Cleft Palate and Beckwith-Wiedemann Syndrome

Objective Patients with Beckwith-Wiedemann syndrome suffer numerous anomalies, which vary somewhat from case to case. Cleft palate in combination with this syndrome has rarely been reported in the literature. Through two cases, this report examines the staging of the surgical repairs and the role of macroglossia in cleft palate and the consequences of the scarred palate on mandibular development. Results Of four patients with Beckwith-Wiedemann syndrome, only two had a cleft palate. The timing of the repair in these two children was different. Speech development was satisfactory in the first case but mediocre in the second. This result seemed to be related to a poor social environment. Mandibular prognathism persisted in both cases. Conclusion The treatment of patients with cleft palate and Beckwith-Wiedemann syndrome remains complex.
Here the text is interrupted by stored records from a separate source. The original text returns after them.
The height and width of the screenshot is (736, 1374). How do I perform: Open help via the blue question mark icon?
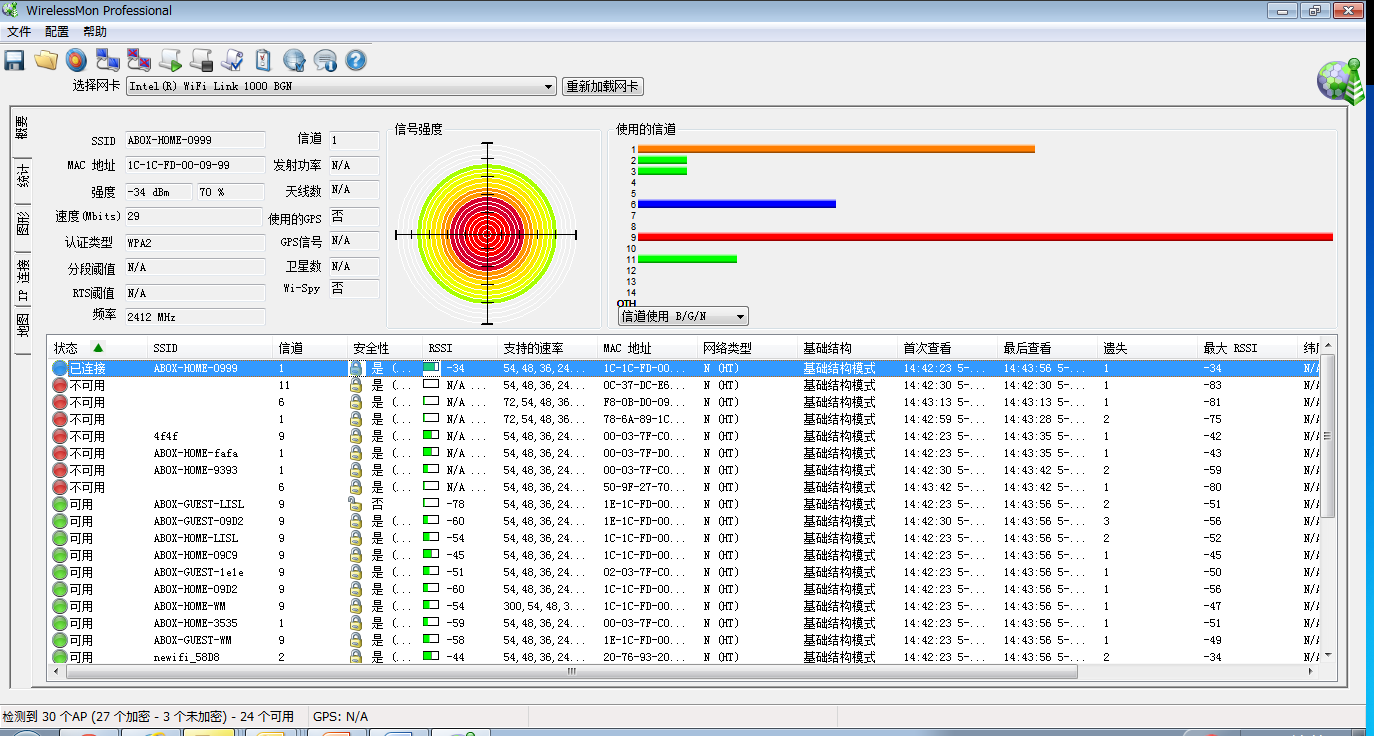point(356,60)
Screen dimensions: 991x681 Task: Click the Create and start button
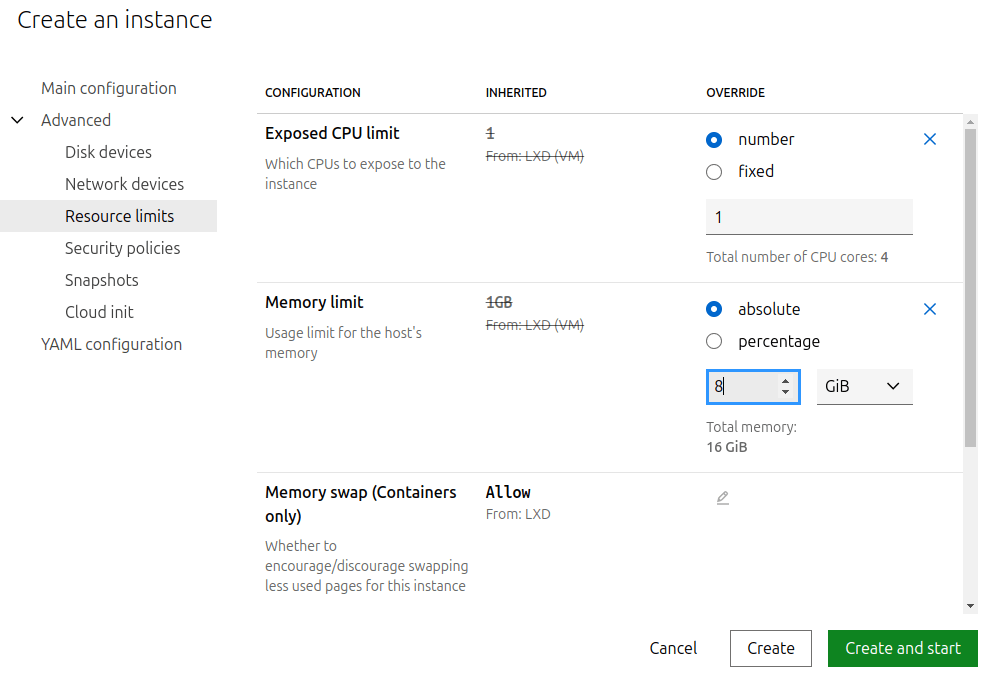[902, 648]
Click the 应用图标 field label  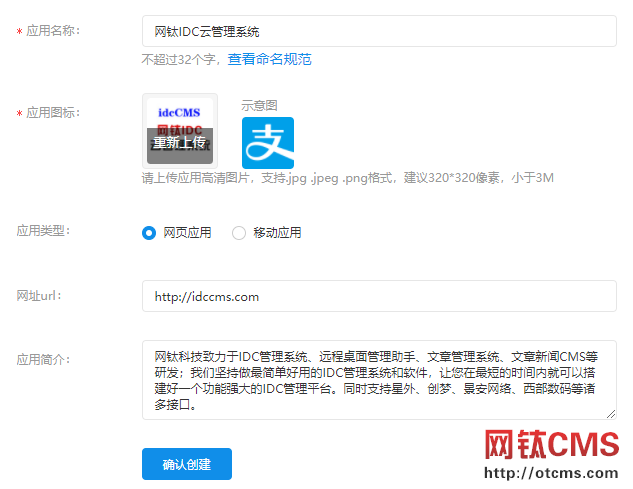click(52, 112)
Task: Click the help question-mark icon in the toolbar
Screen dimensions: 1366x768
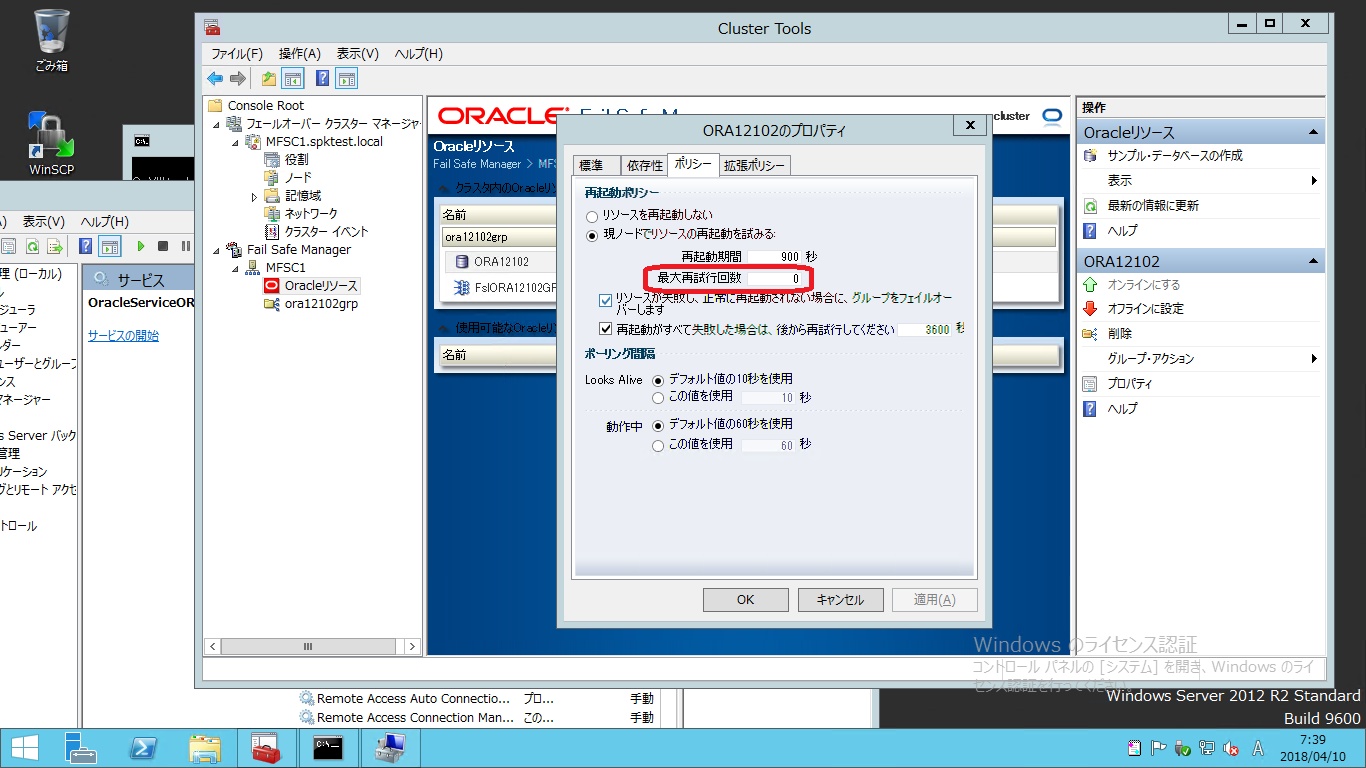Action: [321, 78]
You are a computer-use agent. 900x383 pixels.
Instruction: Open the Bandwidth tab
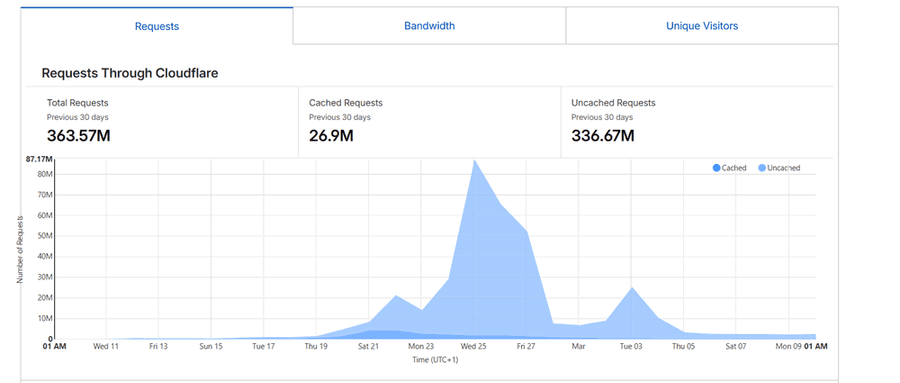(x=429, y=26)
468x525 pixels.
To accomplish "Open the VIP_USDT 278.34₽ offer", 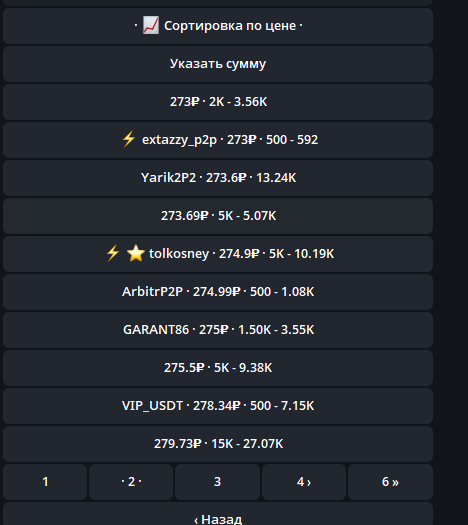I will tap(218, 406).
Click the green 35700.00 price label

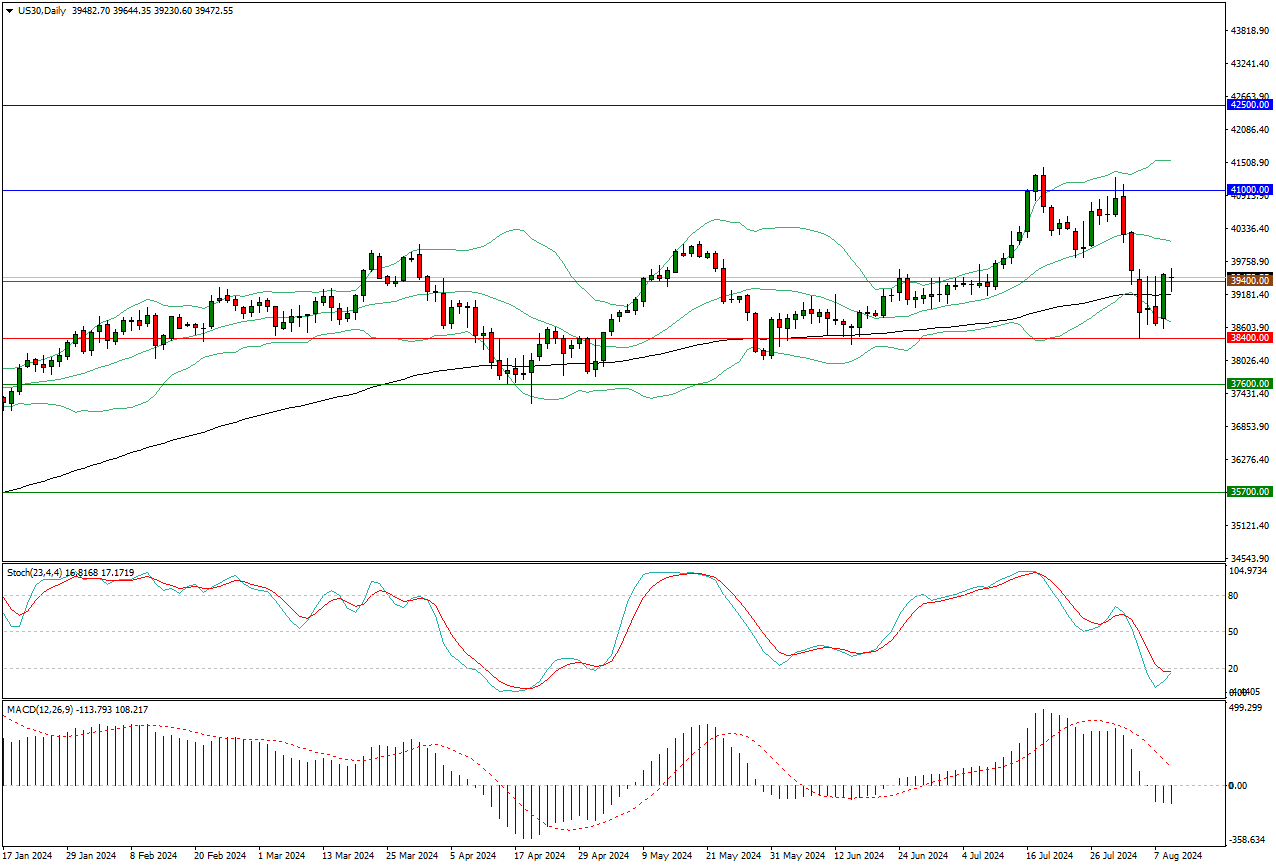(x=1250, y=492)
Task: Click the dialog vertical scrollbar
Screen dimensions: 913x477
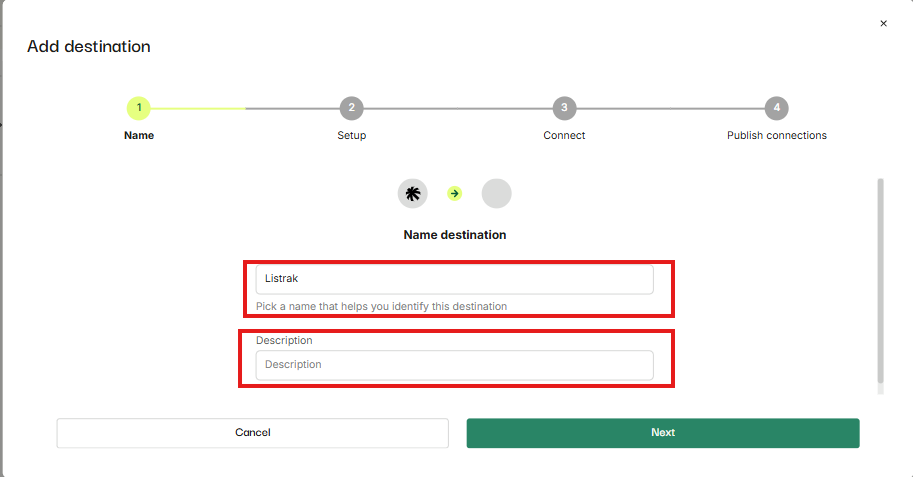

It is preferable not to operate on a cleft palate before performing a tongue reduction plasty, but rather to combine these two surgical interventions. This would reduce the risks of anesthesia and enable the palate to heal more efficiently. Surgical treatment should be performed after the age of 6 months and before problems in speech development occur. An orthognathic surgery at adolescence could be performed if prognathism persists. While the origin of the cleft palate is still being discussed, we cannot claim that macroglossia is related to the development of cleft palate, nor that the scarred palate has an impact on the mandibular development.